高さ約一・一〇メートル。『円筒形胴部の外周を三段に分けて、帯状に彫られた図像は、文字で書かれた史料がほとんどない時期に、目で見る形で宗教儀礼を記録した貴重な考古史料である』(小林,55頁)。ウルクの最高神イナンナ神殿への献上品として作られ、おそらく対になる杯がもう一つあったと考えられている。
大杯の図像
大杯の図像は、前述の通り三段に分かれているが、最下段はさらに二分され、底辺はティグリス・ユーフラテス川の流れと大麦となつめやしあるいは亜麻が描かれ、上部は雌雄の羊が描かれている。中段は神官と思われる剃髪した裸の男たちがバスケットや容器を抱えて羊たちとは逆方向に歩いている様子が描かれている。これは最下段の大麦や亜麻で描かれる農業と羊として描かれる牧畜・家畜での収穫物を運んでいる様子である。最上段は通称「ネットスカートの男」と呼ばれるウルクの支配者が従者を従えてイナンナ女神の前に立ち、両者の間にイナンナ女神への供物を入れたバスケットを持った男が描かれる。
豊穣と聖婚
「ウルクの大杯」に豊穣を祝う儀礼が描かれていることは疑いえないが、さらに進んで「聖婚儀礼」を描いているとする解釈もある。

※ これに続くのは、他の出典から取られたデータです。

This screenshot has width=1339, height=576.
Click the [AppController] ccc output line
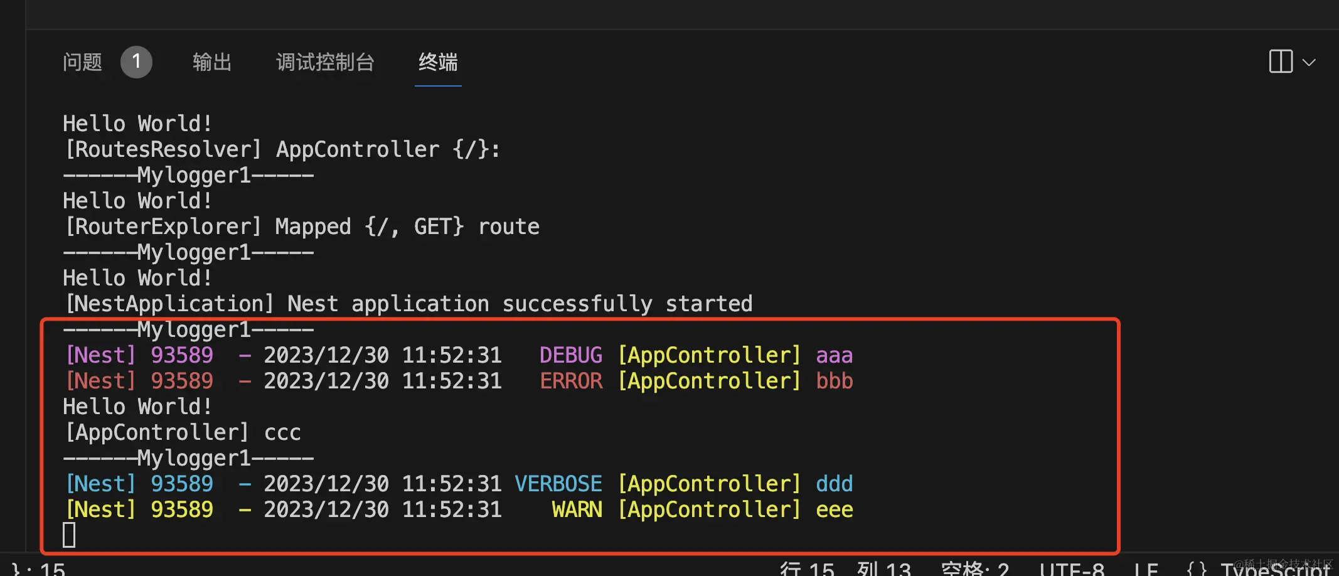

『「聖婚儀礼」は男女の交合により、混沌から秩序を回復し、不毛を豊穣に変えることなどを意味する。』(小林,76頁)
『前三千年紀末から二千年紀前半にかけての南部メソポタミアでは、いくつかの都市で、都市の主神と女神、あるいは主女神と男神とのあいだの「聖婚」が儀礼化していたようにみえる。
(中略)
前三〇〇〇年頃のウルクにおいて、のちのテキストにみえるような「聖婚」儀礼がすでに成立していたかどうか、はっきりしない』(前川,9-10頁)
豊穣儀礼やさらに聖婚儀礼とも捉えられる図像だが、これらの儀礼を通して、支配者が収穫物をイナンナ女神に捧げることで、支配者の役割が保障されるという構図が図像化されているといえる。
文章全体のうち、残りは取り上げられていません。